To be done >> List every line in the records below that contains the string "Open". Letter case must match.

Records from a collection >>

(begin)

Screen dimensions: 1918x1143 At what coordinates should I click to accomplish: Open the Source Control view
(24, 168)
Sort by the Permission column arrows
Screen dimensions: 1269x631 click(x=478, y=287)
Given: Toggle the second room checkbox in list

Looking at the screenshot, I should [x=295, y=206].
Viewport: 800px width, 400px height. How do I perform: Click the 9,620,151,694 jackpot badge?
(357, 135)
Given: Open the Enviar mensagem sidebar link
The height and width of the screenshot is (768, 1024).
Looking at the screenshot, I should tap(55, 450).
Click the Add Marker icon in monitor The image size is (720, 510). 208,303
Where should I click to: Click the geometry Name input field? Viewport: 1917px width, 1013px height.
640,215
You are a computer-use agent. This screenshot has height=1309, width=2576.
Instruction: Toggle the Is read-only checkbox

(end)

Result of this task >>
Screen dimensions: 1918x1143 At what coordinates should I click to accomplish: Open the Source Control view
Given: Open the Enviar mensagem sidebar link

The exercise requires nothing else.